Researchers working with the project have contributed to an increasingly precise understanding of risks associated with fine particles that float in polluted air. Dr. Adar and her colleagues have shown, for instance, that increased exposure to pollutants, after other factors are factored out, can be directly linked to narrowing of blood vessels and to a steady thickening of artery walls.
Their most recent study, published this year in PLoS Medicine, described a near-linear relationship: as air pollution levels dropped, the thickening slowed. When exposure to air pollutants increased, signs of damage increased.
The MESA Air study also has reinforced a sense that vehicle exhaust may be unusually harmful. Researchers in the United States and many other countries have linked traffic pollution to heart rate variability in a range of people – from vehicle drivers to bicyclists traveling congested roadways. A study published this year in Environmental Health found evidence of “acute changes” in heartbeats in people, aged 22 to 56, driving in Mexico City traffic. Another recent study, of bicyclists in Ottawa, found that theirheart rhythms appeared to be altered for hours after they had returned home in ways unrelated to exertion.
“There’s increasing evidence that there’s something about traffic-related pollution in particular,” said Dr. Joel D. Kaufman, an epidemiologist at the University of Washington in Seattle.
Vehicle emissions are thought to include an unusually high proportion of very small, or ultrafine, particles, allowing them to penetrate deeper into the body. Researchers say there is also some evidence that the shape of these particles gives them an unusually high surface area, which permits other contaminants to stick onto them. As a result, they may actually concentrate toxic compounds in polluted air.
“The evidence is pretty overwhelming that fine particles do harm,” said Dr. Russell V. Luepker, a cardiologist and epidemiologist at the University of Minnesota School of Public Health, a co-author of two scientific reports on air pollution for the American Heart Association.
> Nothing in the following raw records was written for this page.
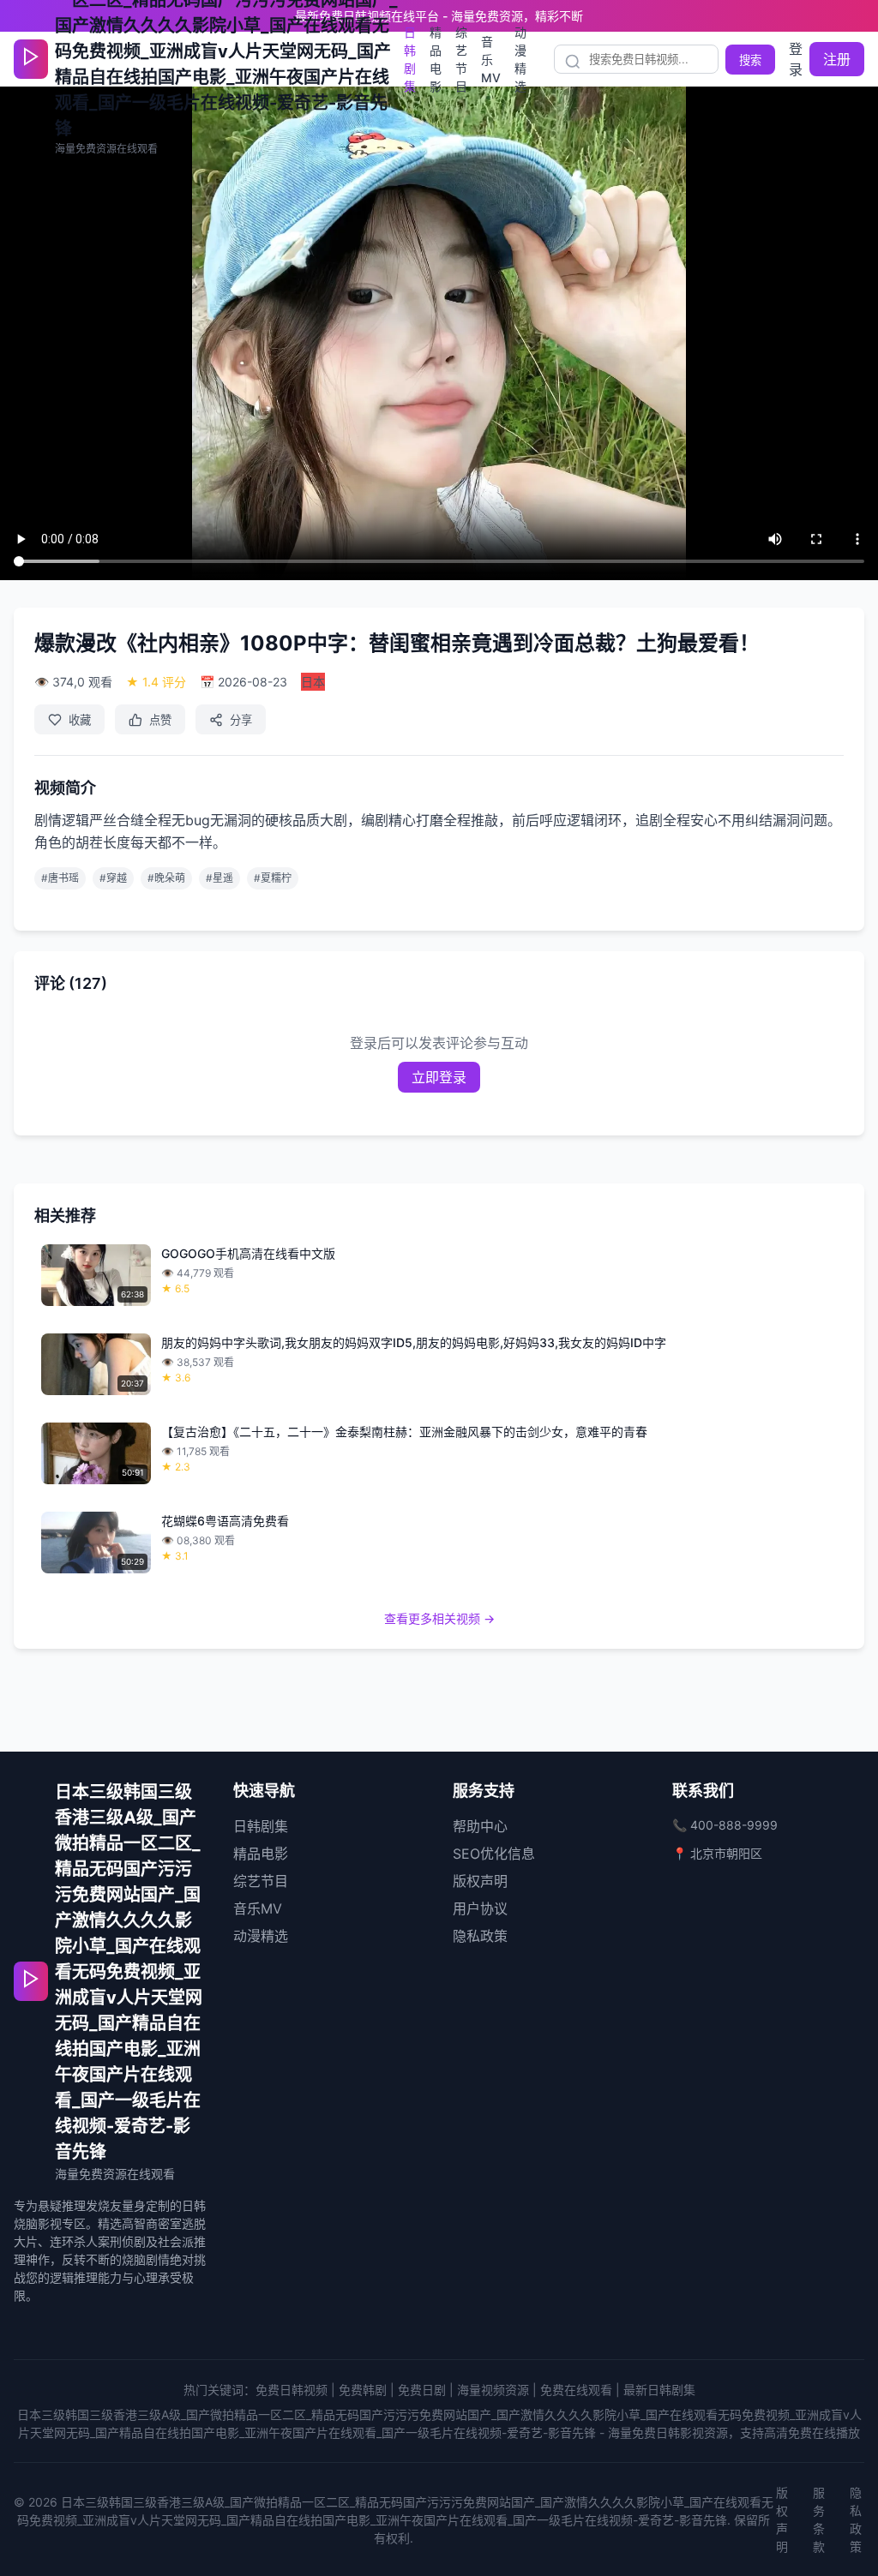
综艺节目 (461, 59)
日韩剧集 (410, 59)
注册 (837, 59)
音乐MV (491, 59)
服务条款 (819, 2519)
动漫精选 (520, 59)
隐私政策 (480, 1935)
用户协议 (480, 1908)
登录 (796, 59)
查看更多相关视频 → (439, 1618)
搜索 (750, 60)
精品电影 (436, 59)
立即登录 (439, 1077)
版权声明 (480, 1881)
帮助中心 (480, 1826)
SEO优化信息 (494, 1853)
But, he added, health choices — such as poor diet, smoking and lack of exercise — and conditions such as hypertension still pose greater risks. “If we got rid of air pollution, heart disease would not disappear,” Dr. Luepker said.
Researchers studying the health effects of air pollution are starting to look at ways that their findings can be used for greater protection. Dr. Adar and her colleagues are looking for ways to better identify and control the most dangerous vehicle emissions, while other scientists are pondering everything from improved air purifiers to particle-absorbing barriers. But one of the most effective responses is environmental regulation.
Several decades of clean air regulations in the United States have had lifesaving effects. A study published this year in the Journal of the American Medical Association estimated that there has been a 35 percent drop in deaths and disabilities related to air pollution, including cardiovascular diseases, in the United States since 1990.
“Our public policy efforts to reduce air pollution are one of the most effective medical interventions in the last 20 to 30 years,” Dr. Pope said.